Uma noite, depois de mais uma discussão sobre as tarefas domésticas — sim, até isso servia de faísca — Alexandre atirou:
— Sabes qual é o teu problema? Achas que és melhor do que toda a gente!
Fiquei sem palavras. Nunca me tinha sentido tão incompreendida. Saí de casa e fui dar uma volta pelo bairro. As luzes das janelas alheias pareciam prometer vidas mais fáceis e felizes.
No regresso, encontrei Alexandre sentado no sofá, cabeça entre as mãos.
— Isto não está a resultar, pois não? — perguntou ele, sem me olhar nos olhos.
Sentei-me ao seu lado. O silêncio entre nós era ensurdecedor. Finalmente respondi:
— Não sei quando deixámos de ser nós.
Naquela noite dormimos em quartos separados pela primeira vez desde que casámos.
Os dias seguintes foram vividos em piloto automático.
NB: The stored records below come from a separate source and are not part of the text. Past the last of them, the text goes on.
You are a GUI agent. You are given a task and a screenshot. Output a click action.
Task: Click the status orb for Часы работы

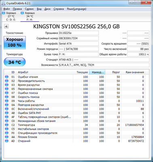[6, 101]
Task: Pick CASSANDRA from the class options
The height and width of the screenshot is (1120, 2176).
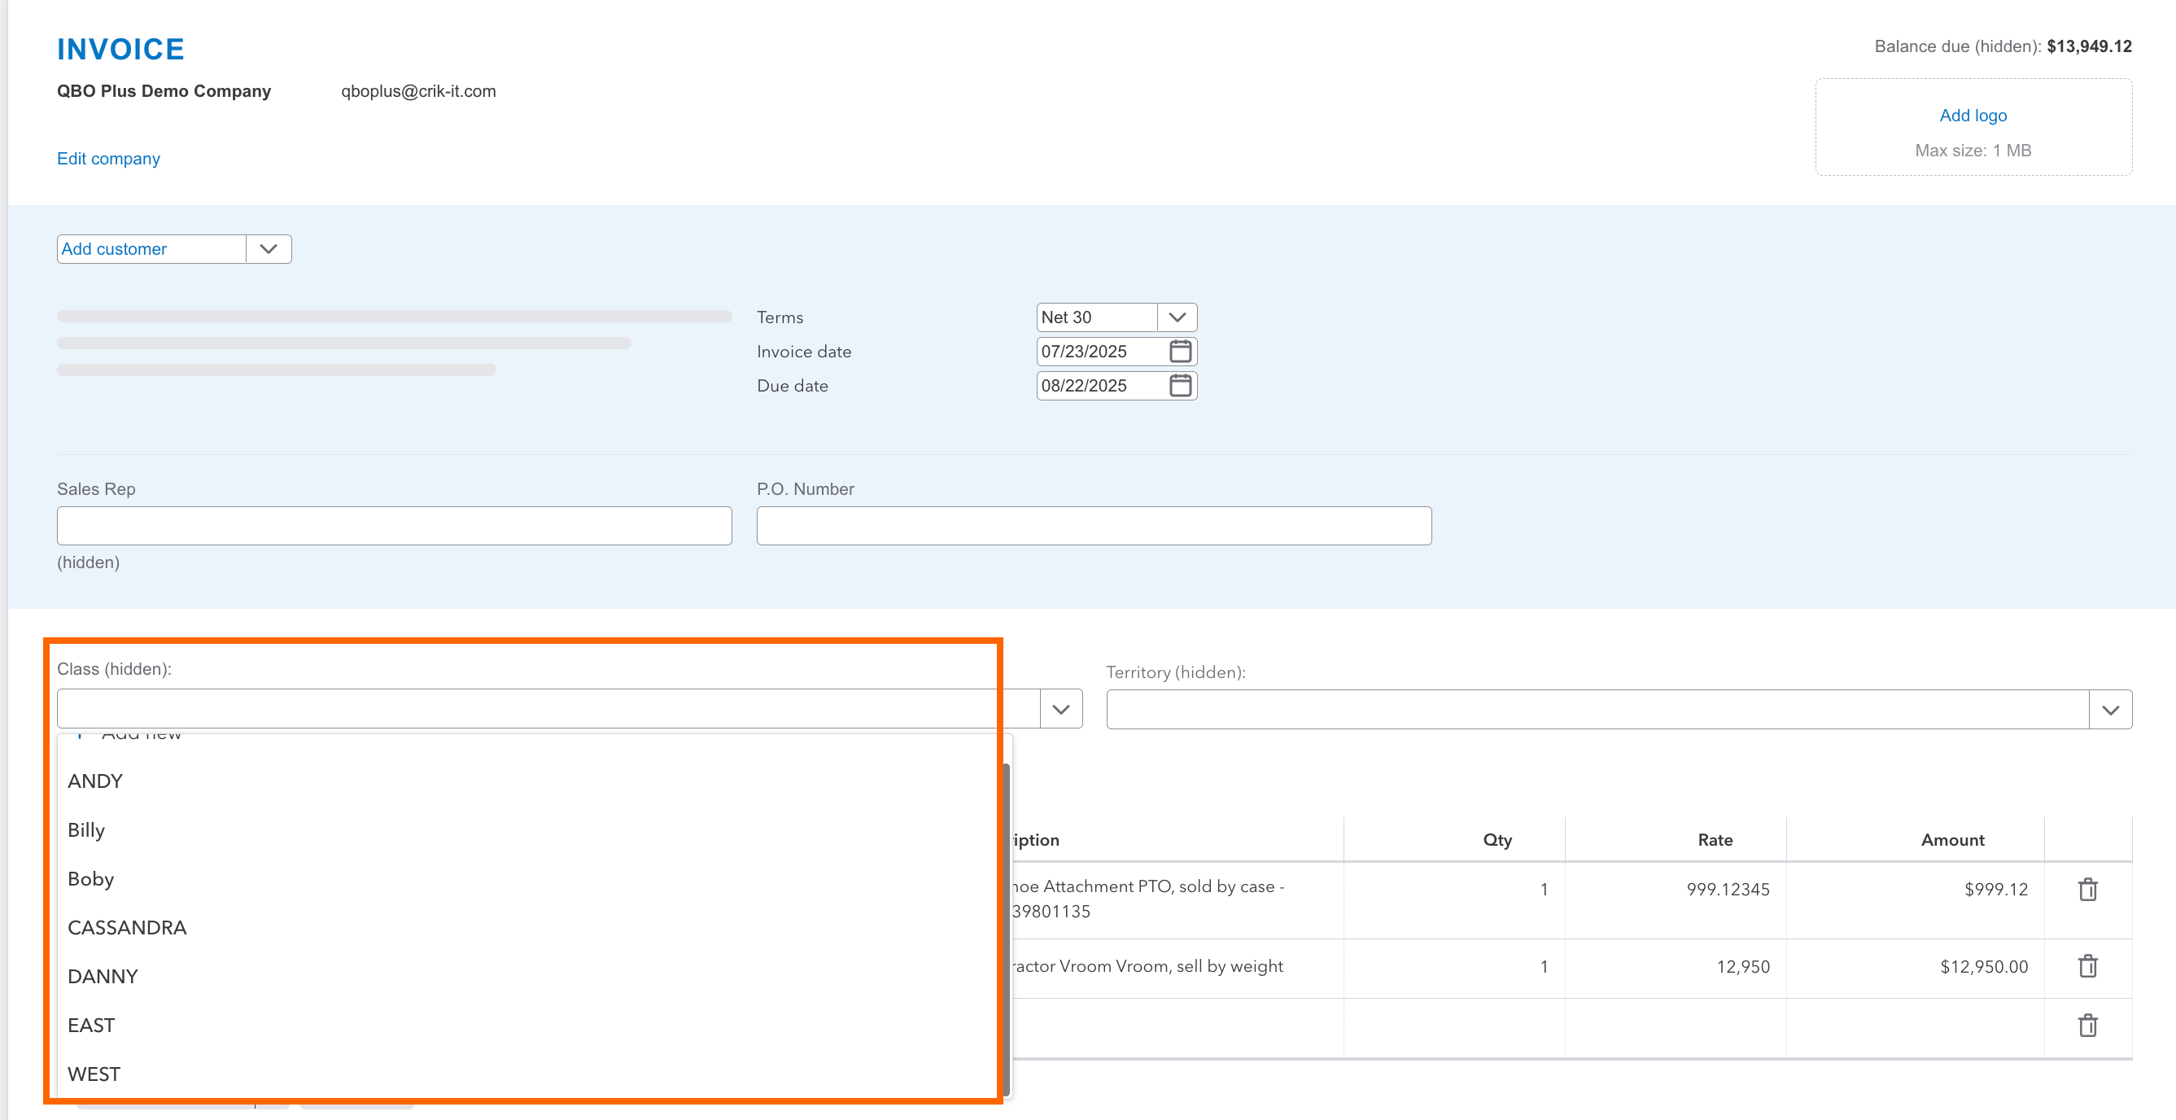Action: pos(127,927)
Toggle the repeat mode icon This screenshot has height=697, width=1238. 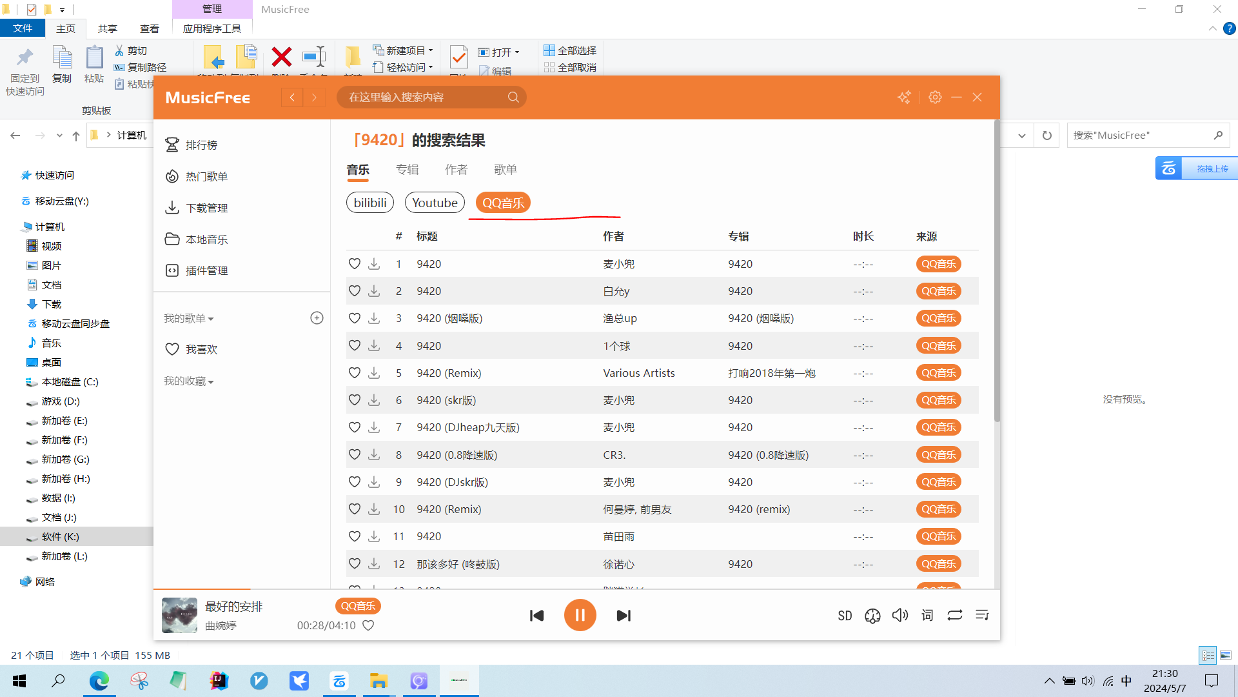click(955, 615)
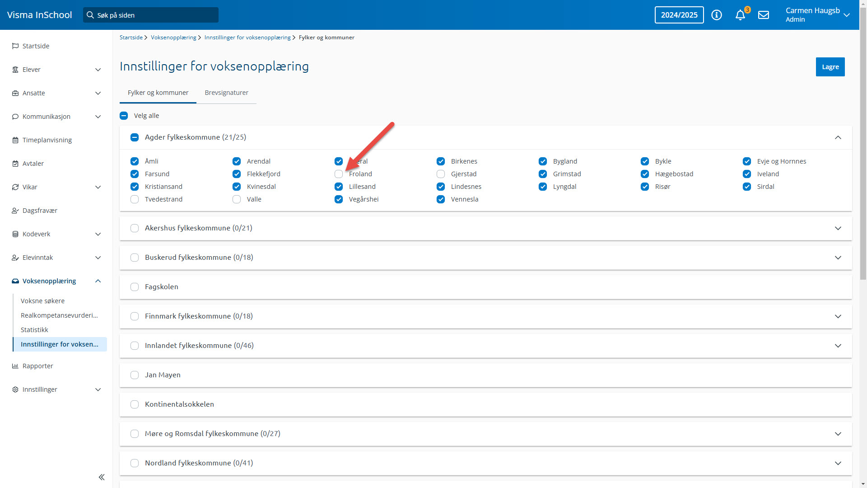Collapse the Agder fylkeskommune section
867x488 pixels.
tap(838, 137)
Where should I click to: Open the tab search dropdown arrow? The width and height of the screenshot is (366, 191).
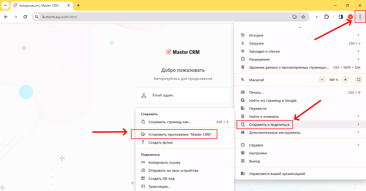pos(5,5)
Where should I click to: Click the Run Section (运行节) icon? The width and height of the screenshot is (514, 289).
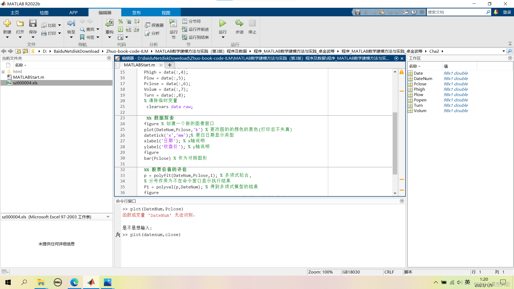click(x=173, y=24)
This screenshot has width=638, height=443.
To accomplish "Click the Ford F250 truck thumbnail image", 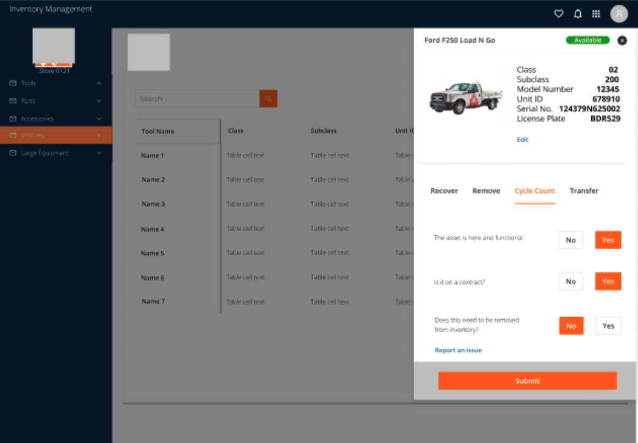I will [x=465, y=95].

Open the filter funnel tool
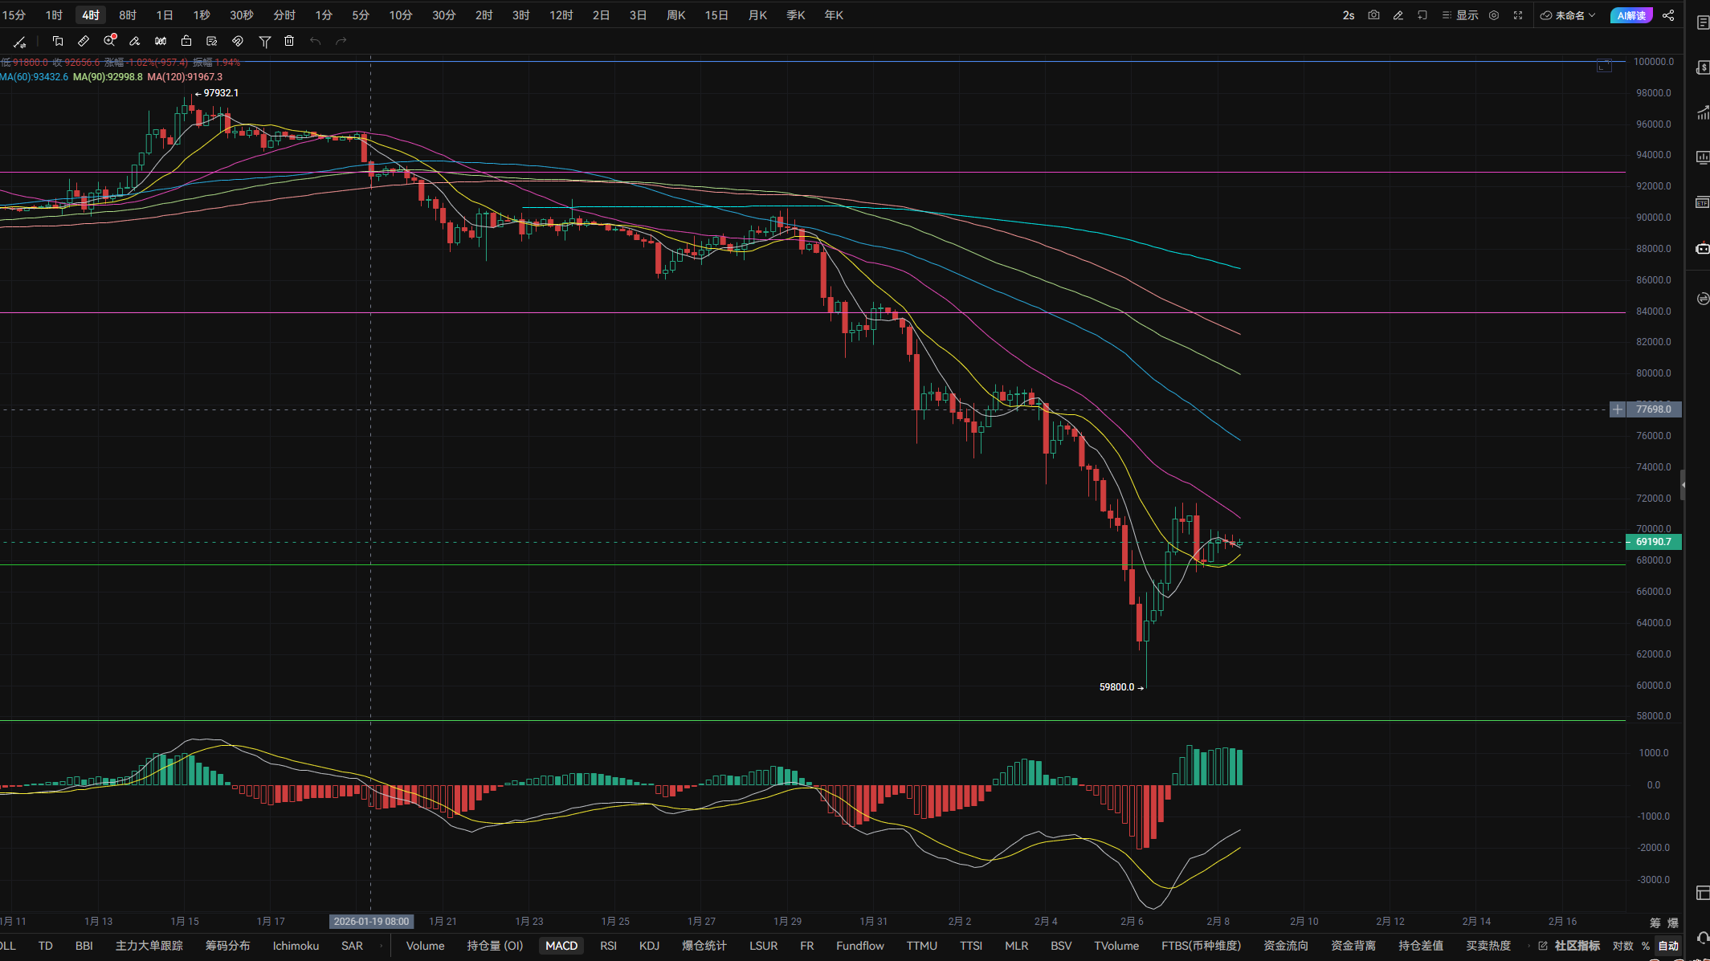264,41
No trabalho fingia normalidade; em casa evitávamos cruzar olhares. A minha mãe percebeu logo:
— Filha, não podes viver assim. O amor não é suposto doer todos os dias.
Mas eu tinha medo do fracasso. Medo do que os outros iriam dizer. Medo de ficar sozinha aos 38 anos.
Foi Teresa quem me deu coragem:
— Patrícia, ninguém tem o direito de te julgar por procurares ser feliz. Nem mesmo tu própria.
Numa sexta-feira chuvosa sentei-me com Alexandre à mesa da cozinha onde tantas vezes sonhámos juntos.
— Acho que está na hora de sermos honestos um com o outro — comecei, com a voz embargada.
Ele assentiu em silêncio.
Falámos durante horas: das mágoas antigas, das expectativas defraudadas, dos sonhos adiados. Chorámos juntos pela última vez.
No final daquela conversa sabíamos ambos: o nosso casamento tinha chegado ao fim.
O divórcio foi doloroso mas civilizado. Dividimos os livros, as fotografias e até a custódia do cão. Os amigos escolheram lados; a família tentou consolar-nos com clichés bem-intencionados.
Hoje vivo sozinha num pequeno apartamento em Campo de Ourique. Às vezes sinto falta do “nós”, mas aprendi a gostar do “eu” outra vez. Alexandre seguiu com a vida dele; dizem que está a namorar uma colega do escritório.
Às vezes dou por mim a pensar nas palavras que dissemos — e nas que nunca tivemos coragem de dizer. Será que podíamos ter feito diferente? Ou será que há relações destinadas a terminar quando as frases certas se transformam em feridas?
E vocês? Já sentiram o silêncio gritar mais alto do que qualquer discussão? O que fariam se percebessem que o amor se perdeu nas entrelinhas?